In July, the government authorized WFH in a Special Economic Zone (SEZ) unit for a period of up to one year. The facility can be expanded to 50 percent of the total number of employees.
The ministry’s guidelines state that the units must also submit an application to their development commissioners, stating the approval of the scheme, at least 14 days in advance from the date of implementation of the scheme.
The Department of Commerce has notified new Rule 43A for WFH in Special Economic Zones Rules, 2006.
These rules have been issued at the request of the industry to provide a nationally uniform WFH policy for all SEZs.
The new rule provides for WFH for a certain category of employees of a unit in SEZ.
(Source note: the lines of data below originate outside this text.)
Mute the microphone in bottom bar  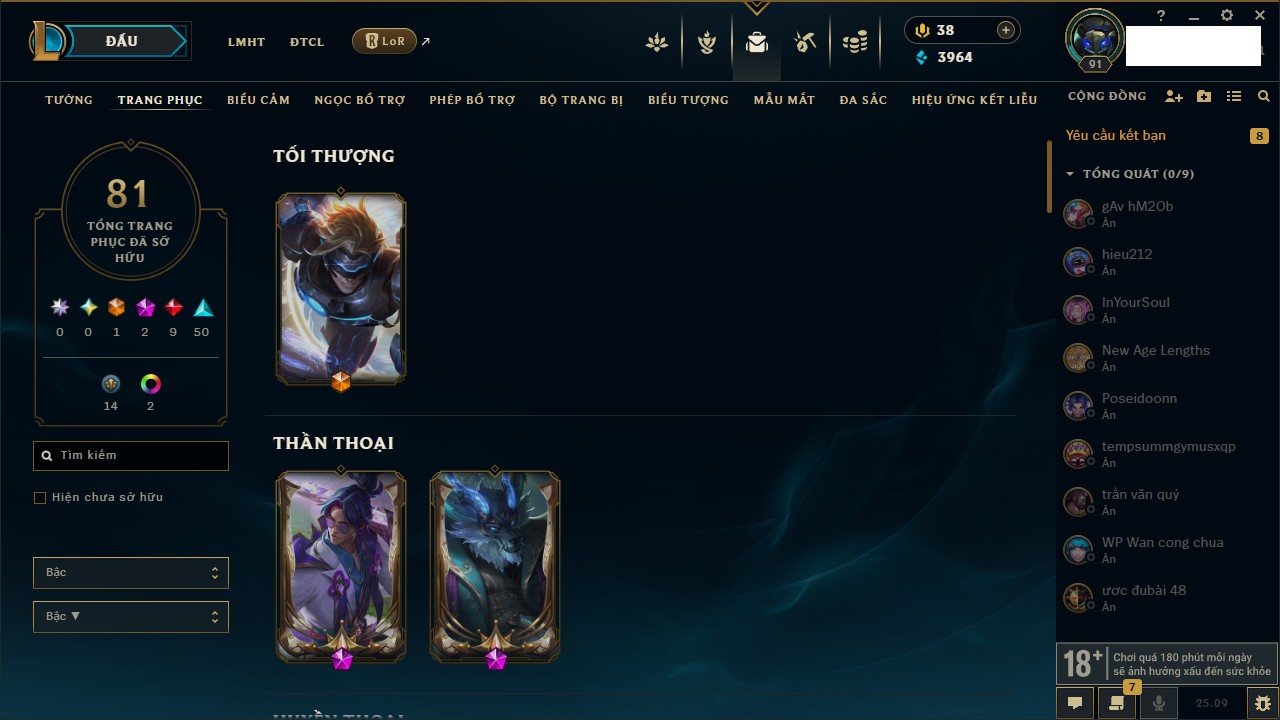click(x=1159, y=703)
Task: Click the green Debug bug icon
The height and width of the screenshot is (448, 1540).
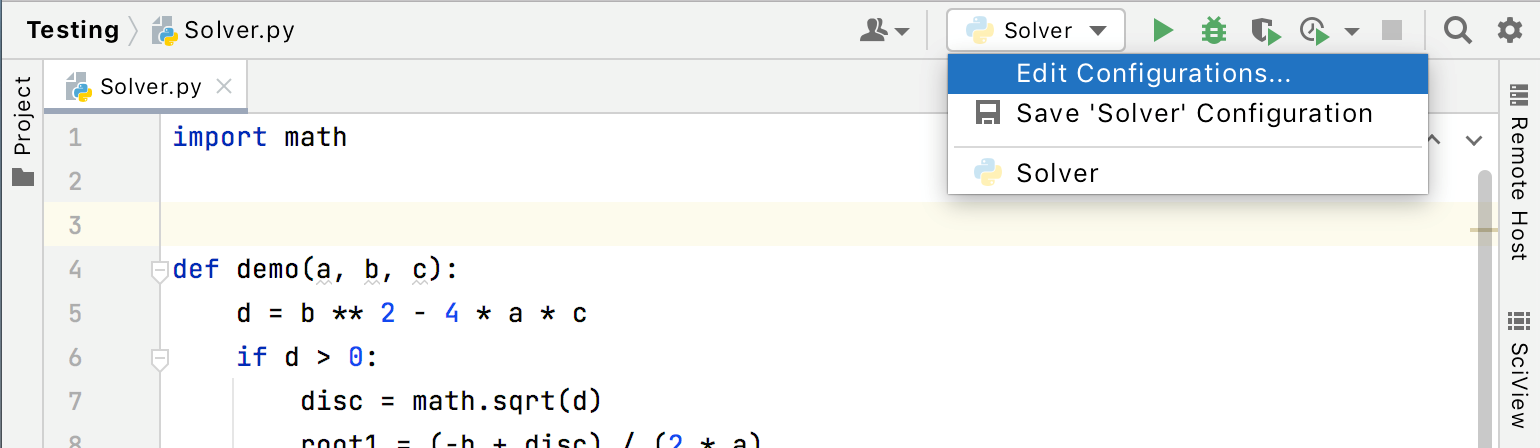Action: pos(1214,31)
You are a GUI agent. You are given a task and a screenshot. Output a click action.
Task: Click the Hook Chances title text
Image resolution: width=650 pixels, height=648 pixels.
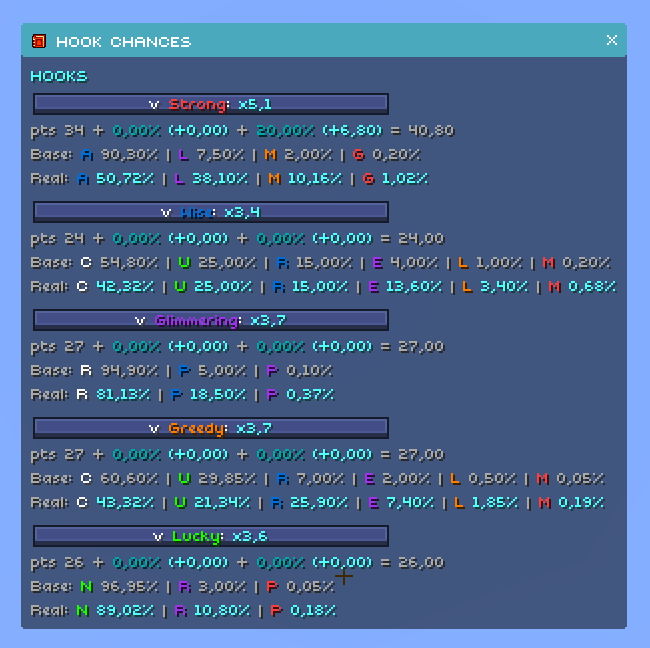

These include employees of IT/ITeS SEZ units; employees who are temporarily incapacitated for work; employees who are traveling and who work offsite.
“The units planning or implementing WFH will formulate and approve a WFH scheme,” it said.
It added that the application for approval of the WFH scheme will be processed and approved within 15 days and if no communication is received by the unit within 15 days, the scheme will be deemed approved.
The units will also need to ensure that the electronic assets removed are properly recorded in the appropriate records.
A unit may also submit a revised arrangement at any time.
Commenting on the move, Abhishek Jain, Partner Indirect Tax, KPMG in India, said the government has issued the much anticipated SOP (Standard Operating Procedure) regarding WFH provisions for SEZ units.
These guidelines not only provide procedural clarity for companies, but also ensure that a unified process is followed across all SEZs in the country, helping companies avoid the tedious conversations of undertaking different processes for different SEZ jurisdictions, he said. .
SEZs, which emerged as major export hubs in the country, began to lose their luster after the imposition of minimum alternative taxation and the introduction of a sunset clause to end tax incentives.
These zones are treated as foreign entities in terms of customs provisions.
The Department of Commerce is working to replace the existing SEZ Act with new legislation so that states can become partners in “Developing Enterprise and Service Hubs.”